Una notizia passata inosservata con il famigerato pacchetto austerity approvato dal governo Berlusconi ha infatti tagliato ben 800 milioni di euro previsti per sviluppare la banda larga nel paese.  Sembrerebbe una coincidenza casuale, se non ci fossero  in ballo  delle reti televisive che vanno difese al oltranza dalla concorrenza spietata del web.  Ma non solo. Anche qui il fattore chiave è il controllo del cosiddetto quarto potere, generatore di consensi elettorali, plasmatore delle menti più influenzabili.
Insomma sembra proprio che le aziende di Berlusconi non debbano essere toccate. Così l’Italia resta ancora uno dei paesi più arretrati al mondo, con un risicato 51% di persone che ha accesso alla rete, contro il 93% della Svezia, l’85% della Gran Bretagna e l’80% della Germania. Per non parlare della Finlandia dove  una legge stabilisce che la banda larga è un bene comune al quale tutti i cittadini possono accedere per diritto.

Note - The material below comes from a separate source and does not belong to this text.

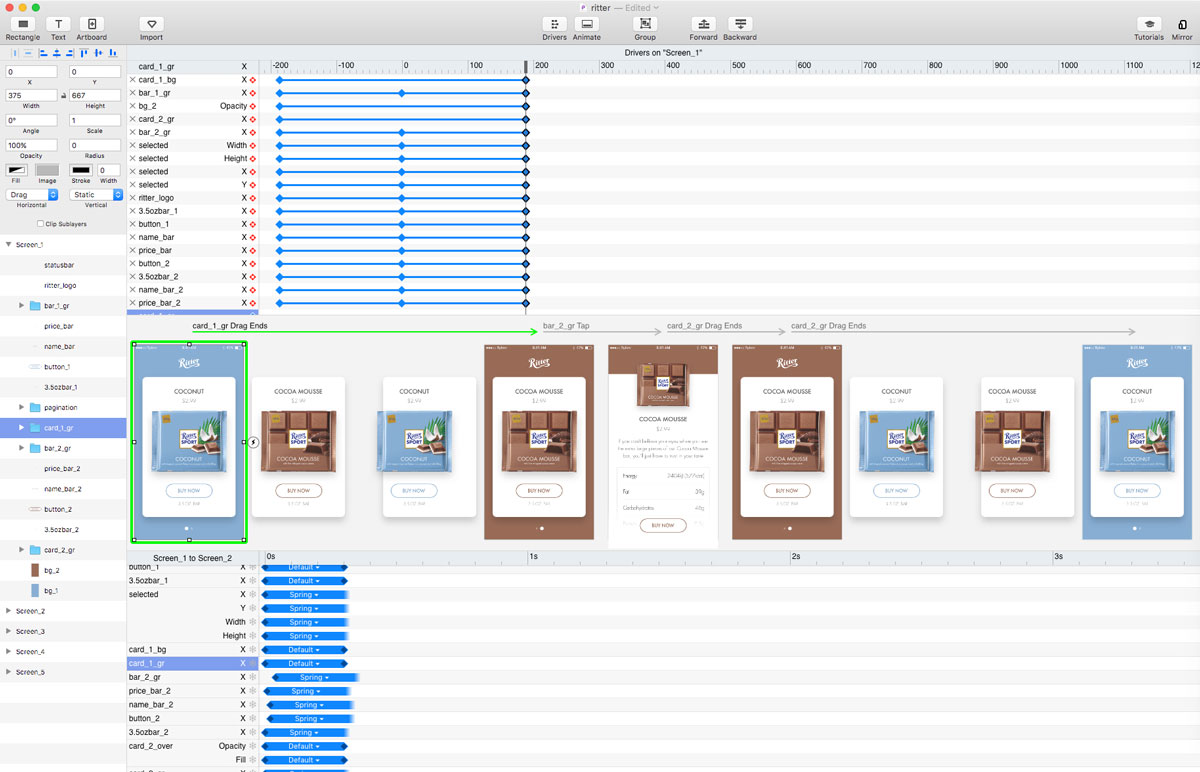Select Screen_3 in the layers sidebar
This screenshot has height=772, width=1200.
click(x=30, y=631)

Un provvedimento sicuramente unico nel suo genere, che  fa capire come si muovano i paesi in cui la democrazia è una vocazione radicata. Tecnologia e informazione, infatti, viaggiano di pari passo, almeno nella rete, e per questo tagliare un settore significa sopprimere anche la possibilità di accedere a determinate conoscenze. Ma non solo. Pensiamo a tutti i nuovi dispositivi mobili commercializzati negli ultimi mesi, alle nuove applicazioni disponibili, che in molte zone d’Italia sono pressoché inaccessibili per la mancanza di connessioni appropriate che ci rendono ancora una volta il fanalino di coda rispetto al resto dell’Europa.

A questo scenario si aggiungono le altre “i” tanto decantate da Berlusconi: imprenditoria e inglese. Due settori inevitabilmente legati al settore della pubblica istruzione, la chiave di volta per la rinascita di un paese. Un vero paradosso se ci pensiamo bene. L’indagine iniziata nel 2000 e condotta dall’Università di Pisa, “Programme for international assestment” promossa dall’Ocse è a dir poco sconfortante. L’Italia nella classifica mondiale sul livello di istruzione nei maggiori paesi industrializzati è finita al 29° posto e l’Ateneo più antico del vecchio continente, quello di Bologna, non compare più nella classifica delle 200 università più prestigiose nel mondo. Insomma un ciclo davvero diabolico, una sorta di strisciante “Fahrenheit 451”, tutto italiano questa volta. La parola d’ordine è sempre la stess: bruciare la conoscenza e il futuro delle  generazioni a venire.